Heartbroken boy meets A.I. A.I. convinces boy life is worth living again. Boy and A.I. fall in love — until A.I. evolves beyond human companionship and wants to explore her newfound existence. Slant critic Ed Gonzalez on Spike Jonze’s Her: “Jonze articulates how our modern age struggles with sex and, by extension, mortality through emotional transference . . . this spiritual journey is something Jonze presents as altogether sad and universal, and maybe even as proof that there’s still hope yet for those who insist on being perpetually plugged-in.”

Blade Runner

In Blade Runner, fugitive replicant Roy Batty (Rutger Hauer) hunts Harrison Ford’s Rick Deckard — a special agent who sets out to “retire” replicants — in his pursuit of his creator on Earth. The film’s final scene and famous speech, in which the two confront each other and Roy shares memories of his lifetime, reveals that the android possesses a humanity perhaps greater than the men who hunt him.

2001: A Space Odyssey

Man and machine fight to survive in Stanley Kubrick’s masterful science fiction film 2001. When a spaceship’s onboard computer, named HAL 9000, malfunctions and puts a group of astronauts at risk, they are challenged with shutting HAL down — despite the fact that the supercomputer has been ordered to protect the mission at any cost.

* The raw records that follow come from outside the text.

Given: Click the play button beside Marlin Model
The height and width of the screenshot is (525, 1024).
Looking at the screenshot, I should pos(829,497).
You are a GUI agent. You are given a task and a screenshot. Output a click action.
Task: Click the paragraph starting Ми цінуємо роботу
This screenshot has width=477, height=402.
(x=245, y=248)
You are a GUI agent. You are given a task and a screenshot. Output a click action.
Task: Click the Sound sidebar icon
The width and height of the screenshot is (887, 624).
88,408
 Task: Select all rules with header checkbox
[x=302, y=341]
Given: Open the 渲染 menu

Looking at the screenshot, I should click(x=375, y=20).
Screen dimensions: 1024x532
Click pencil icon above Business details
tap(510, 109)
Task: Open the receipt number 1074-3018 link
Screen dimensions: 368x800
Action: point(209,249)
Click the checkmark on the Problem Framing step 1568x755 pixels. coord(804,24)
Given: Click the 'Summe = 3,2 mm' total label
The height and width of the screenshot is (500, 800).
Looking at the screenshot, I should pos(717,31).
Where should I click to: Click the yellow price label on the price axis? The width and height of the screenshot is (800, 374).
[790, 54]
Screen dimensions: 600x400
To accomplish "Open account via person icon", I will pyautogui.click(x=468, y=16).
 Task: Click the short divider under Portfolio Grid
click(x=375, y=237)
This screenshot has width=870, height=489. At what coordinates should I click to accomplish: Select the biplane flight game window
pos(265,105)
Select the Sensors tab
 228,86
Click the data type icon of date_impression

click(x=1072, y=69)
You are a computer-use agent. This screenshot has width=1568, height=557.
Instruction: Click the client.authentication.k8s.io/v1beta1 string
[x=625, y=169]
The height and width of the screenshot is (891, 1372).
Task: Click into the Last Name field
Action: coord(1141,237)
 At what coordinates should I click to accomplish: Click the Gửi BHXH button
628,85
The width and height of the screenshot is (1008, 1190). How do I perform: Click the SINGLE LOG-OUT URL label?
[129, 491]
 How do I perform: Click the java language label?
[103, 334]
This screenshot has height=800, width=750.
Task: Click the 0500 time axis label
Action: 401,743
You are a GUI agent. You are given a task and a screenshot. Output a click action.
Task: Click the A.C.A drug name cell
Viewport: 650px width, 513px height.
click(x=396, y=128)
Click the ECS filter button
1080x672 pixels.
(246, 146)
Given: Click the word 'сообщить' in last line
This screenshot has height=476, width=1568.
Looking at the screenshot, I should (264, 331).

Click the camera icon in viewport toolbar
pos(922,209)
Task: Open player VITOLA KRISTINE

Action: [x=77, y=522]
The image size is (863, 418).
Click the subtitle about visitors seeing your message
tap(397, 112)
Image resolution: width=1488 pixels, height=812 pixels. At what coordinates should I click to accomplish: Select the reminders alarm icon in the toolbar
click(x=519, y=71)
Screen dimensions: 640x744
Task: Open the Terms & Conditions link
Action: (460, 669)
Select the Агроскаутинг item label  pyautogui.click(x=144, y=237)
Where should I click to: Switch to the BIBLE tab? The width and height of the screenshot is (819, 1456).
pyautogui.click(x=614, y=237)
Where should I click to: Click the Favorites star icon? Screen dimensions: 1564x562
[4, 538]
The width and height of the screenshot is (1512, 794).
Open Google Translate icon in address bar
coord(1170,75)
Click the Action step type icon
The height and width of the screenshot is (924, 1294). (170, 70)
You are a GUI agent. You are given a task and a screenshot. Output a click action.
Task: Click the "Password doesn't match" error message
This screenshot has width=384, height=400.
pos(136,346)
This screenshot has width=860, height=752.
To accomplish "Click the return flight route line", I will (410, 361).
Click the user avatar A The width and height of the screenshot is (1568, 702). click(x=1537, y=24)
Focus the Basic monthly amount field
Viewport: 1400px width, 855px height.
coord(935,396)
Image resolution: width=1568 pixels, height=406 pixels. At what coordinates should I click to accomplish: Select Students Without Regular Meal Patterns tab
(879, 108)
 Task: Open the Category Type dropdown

In his 1997 review of the film, Roger Ebert captures the essence of the HAL-human struggle:

Only a few films are transcendent, and work upon our minds and imaginations like music or prayer or a vast belittling landscape. Most movies are about characters with a goal in mind, who obtain it after difficulties either comic or dramatic. “2001: A Space Odyssey” is not about a goal but about a quest, a need. It does not hook its effects on specific plot points, nor does it ask us to identify with Dave Bowman or any other character. It says to us: We became men when we learned to think. Our minds have given us the tools to understand where we live and who we are. Now it is time to move on to the next step, to know that we live not on a planet but among the stars, and that we are not flesh but intelligence.

Robot & Frank

An aging jewel thief (Frank Langella) with a rapidly deteriorating memory is gifted with a robot butler who unknowingly helps him revive his career as a crook. The film is a rare portrait of an A.I.’s connection to the elderly, highlighting the frailties of humanity, and its impact on the everyday life of the average person.

The Stepford Wives

A small town hides a sinister secret about its female residents. The women are submissive and eerily “perfect.” These suburban zombies are terrifying when turned, but Bryan Forbes’ adaptation of Ira Levin’s novel is frightening from the start when Katharine Ross’ independent woman is convinced to leave her career behind and move to Stepford against her will. The film makes us question how A.I.s can be subverted to keep already oppressed groups under the thumb.

Bicentennial Man

Bicentennial Man, starring Robin Williams as a robotic family butler, questions what kind of life an advanced A.I. capable of reciprocating human emotions can have when its masters don’t share its ability to live forever.

Metropolis

The Maschinenmensch, or False Maria, was the first robot to appear in cinema, starring in Fritz Lang’s 1927 film Metropolis. As the striking android transforms into the human Maria’s evil twin, she convinces the downtrodden city’s workers to abandon their pleas for social justice and engage in an all-out war. Lang’s film demonstrates cinema’s ongoing fascination with androids that become “instruments of a new oppression.”

Star Wars

Android buddies C-3PO and R2-D2 have a near parent-child relationship in the Star Wars series. Apart from providing some comic relief, the duo serve as “the herald, a person or animal who carries the message that causes the journey to begin.”